Australia’s pledge of support for its American ally is not surprising. Australia was positioned on the west of the Cold War’s ideological divide and our great and powerful friend faced, as Menzies put it, “a very grave threat, at close quarters”. In a letter to Menzies in the days following his address, Kennedy said Australian support was “no surprise”.

However, a close examination of declassified government records illustrates that the Menzies Government’s response was more calculated than this statement suggested, and the Kennedy Administration perceived. Behind closed doors, the government, particularly officials in the Department of External Affairs — now the Department of Foreign Affairs and Trade — were concerned about the implications of the crisis for Australia.

On the same day that Menzies declared Australia’s policy, the Minister for External Affairs, Garfield Barwick, and his Department Secretary, Arthur Tange, discussed the potential effect of the crisis on future Australian-American cooperation over missile bases.

In their view, Australia had “a distinct interest in preserving the right of powerful allies to put bases and offensive weapons in Australia if we want them”. That is, in October 1962, there was a desire to host American nuclear weapons and bases on Australian soil. The likely reasoning would have been to secure American interest in Australia’s region and enhance Australia’s defence capabilities.

But Barwick and Tange were acutely aware of the complexity and difficulties of this position. In effect, but not intent, Australian desires aligned with Cuban objectives. Just as Cuba wanted their ally’s weapons on their soil, so did Australia. Barwick and Tange agreed that this could not interfere with the government’s policy on the Cuban crisis at the expense of the American alliance on which Australia so heavily relied for its defence.

The perceived threat of communism in South East Asia amplified Australian anxieties over regional security. In January 1962, the all-important Defence Committee stated in its paper, Strategic Basis of Australian Defence Policy, that “Australia cannot defend herself unaided against the military power of the communist nations”.

Australia depended on US assistance for its defence. As the Cuban crisis reached almost two weeks’ duration and tensions over Berlin simultaneously increased, External Affairs officials asserted Australia’s “need to prevent a situation arising which would concentrate US attention on the Caribbean and Europe, and thus reduce her capability to take effective action, if necessary in South East Asia”. The Menzies government was mindful of the consequences the crisis could have had in our region; a region which Britain and America advised was vulnerable.
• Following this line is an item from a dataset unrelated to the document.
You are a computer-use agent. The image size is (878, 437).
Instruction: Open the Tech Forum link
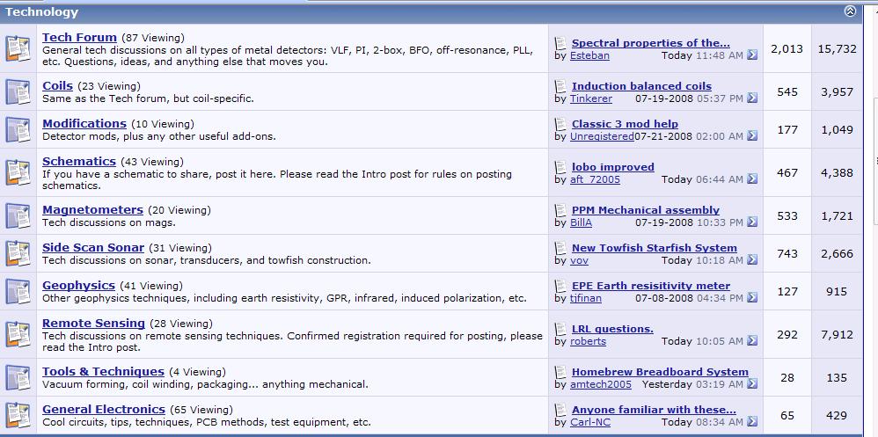pyautogui.click(x=79, y=38)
Australian Prime Minister Robert Menzies had a more nuanced response to the crisis than was previously known. National Library of Australia

Uncertainty over implications for Australian defence ambitions, the legality of US actions, Australia’s obligations to its ally, and potential regional repercussions were all factors given serious consideration by the Menzies government during the crisis. Such concerns and anxieties explain the deliberate nature of its policy. Support for America’s UN resolution, for example, would have given American actions legitimacy where it was otherwise absent.

Even then, however, the government’s support was conditional: Australia was not, and still isn’t, a member of the Security Council. So formal support for the American resolution depended on it being put before the General Assembly.

Nonetheless, Australia’s Permanent Representative to the UN, James Plimsoll, worked feverishly to garner support for the US position from the non-committed states. He was well-respected within the UN and had a close working relationship with the American delegation.

While publicly Australia was perceived as a faithful American ally, declassified government records reveal that the Menzies Government developed a calculated policy, carefully managed the American alliance given Australia’s defence needs, and kept Australia’s national interests in sharp focus.